● Data excerpts:

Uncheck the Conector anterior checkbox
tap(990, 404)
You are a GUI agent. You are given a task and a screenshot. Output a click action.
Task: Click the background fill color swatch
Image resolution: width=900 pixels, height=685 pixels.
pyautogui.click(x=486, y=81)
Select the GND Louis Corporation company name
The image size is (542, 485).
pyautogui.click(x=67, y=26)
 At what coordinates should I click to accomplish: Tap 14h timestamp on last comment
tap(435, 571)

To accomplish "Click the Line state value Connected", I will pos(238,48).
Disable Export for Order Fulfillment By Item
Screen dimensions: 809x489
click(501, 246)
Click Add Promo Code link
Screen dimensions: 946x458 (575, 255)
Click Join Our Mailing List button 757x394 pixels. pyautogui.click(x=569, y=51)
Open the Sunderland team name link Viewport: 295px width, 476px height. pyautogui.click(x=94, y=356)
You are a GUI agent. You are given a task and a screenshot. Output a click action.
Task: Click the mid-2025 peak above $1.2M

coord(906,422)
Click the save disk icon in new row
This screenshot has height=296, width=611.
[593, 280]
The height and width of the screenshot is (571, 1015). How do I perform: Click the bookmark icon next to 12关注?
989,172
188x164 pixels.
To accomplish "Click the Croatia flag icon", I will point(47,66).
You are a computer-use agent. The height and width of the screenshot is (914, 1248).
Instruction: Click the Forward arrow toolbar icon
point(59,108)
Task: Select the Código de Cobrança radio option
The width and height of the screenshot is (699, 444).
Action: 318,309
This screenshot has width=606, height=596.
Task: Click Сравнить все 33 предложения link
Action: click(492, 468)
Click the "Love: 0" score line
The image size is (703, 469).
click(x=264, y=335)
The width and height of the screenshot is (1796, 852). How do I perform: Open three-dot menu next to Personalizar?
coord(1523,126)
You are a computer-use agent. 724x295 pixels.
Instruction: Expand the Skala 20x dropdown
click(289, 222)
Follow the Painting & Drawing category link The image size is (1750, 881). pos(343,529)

● Exercise: With the line that contains "You are a computer-use agent. The" as the first and the final line of the data as the last, repeat every line in that span exactly.

● Solution for this task:
You are a computer-use agent. The height and width of the screenshot is (914, 1248).
Instruction: Click the Forward arrow toolbar icon
point(59,108)
Task: Select the Código de Cobrança radio option
The width and height of the screenshot is (699, 444).
Action: 318,309
This screenshot has width=606, height=596.
Task: Click Сравнить все 33 предложения link
Action: click(492, 468)
Click the "Love: 0" score line
The image size is (703, 469).
click(x=264, y=335)
The width and height of the screenshot is (1796, 852). How do I perform: Open three-dot menu next to Personalizar?
coord(1523,126)
You are a computer-use agent. 724x295 pixels.
Instruction: Expand the Skala 20x dropdown
click(289, 222)
Follow the Painting & Drawing category link The image size is (1750, 881). pos(343,529)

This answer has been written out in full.